Self-Taught Optimizer (STOP): Recursively Self-Improving Code Generation

October 03, 2023 · Declared Dead · 🏛 arXiv.org

"No code URL or promise found in abstract"

Evidence collected by the PWNC Scanner

Authors Eric Zelikman, Eliana Lorch, Lester Mackey, Adam Tauman Kalai arXiv ID 2310.02304 Category cs.CL: Computation & Language Cross-listed cs.AI, cs.LG, stat.ML Citations 84 Venue arXiv.org Last Checked 4 months ago

Abstract

Several recent advances in AI systems solve problems by providing a "scaffolding" program that structures multiple calls to language models (LMs) to generate better outputs. A scaffolding program is written in a programming language such as Python. In this work, we use a language-model-infused scaffolding program to improve itself. We start with a seed "improver" that improves an input program according to a given utility function by querying an LM several times and returning the best solution. We then run this seed improver to improve itself. Across a small set of downstream tasks, the resulting improved improver generates programs with significantly better performance than its seed improver.

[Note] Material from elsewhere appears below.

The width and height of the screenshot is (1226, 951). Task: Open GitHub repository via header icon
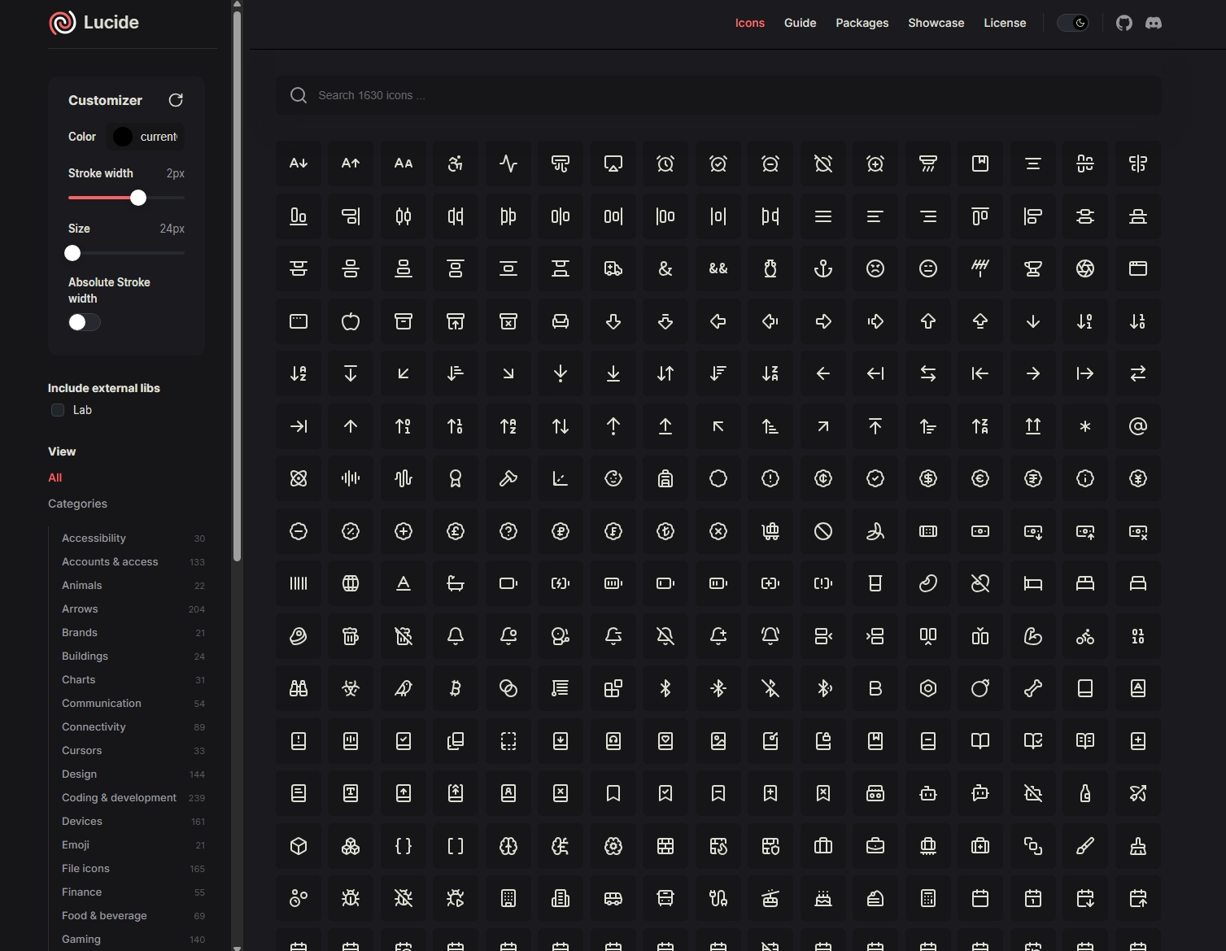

A variety of self-improvement strategies are proposed by the language model, including beam search, genetic algorithms, and simulated annealing. Since the language models themselves are not altered, this is not full recursive self-improvement. Nonetheless, it demonstrates that a modern language model, GPT-4 in our experiments, is capable of writing code that can call itself to improve itself. We consider concerns around the development of self-improving technologies and evaluate the frequency with which the generated code bypasses a sandbox.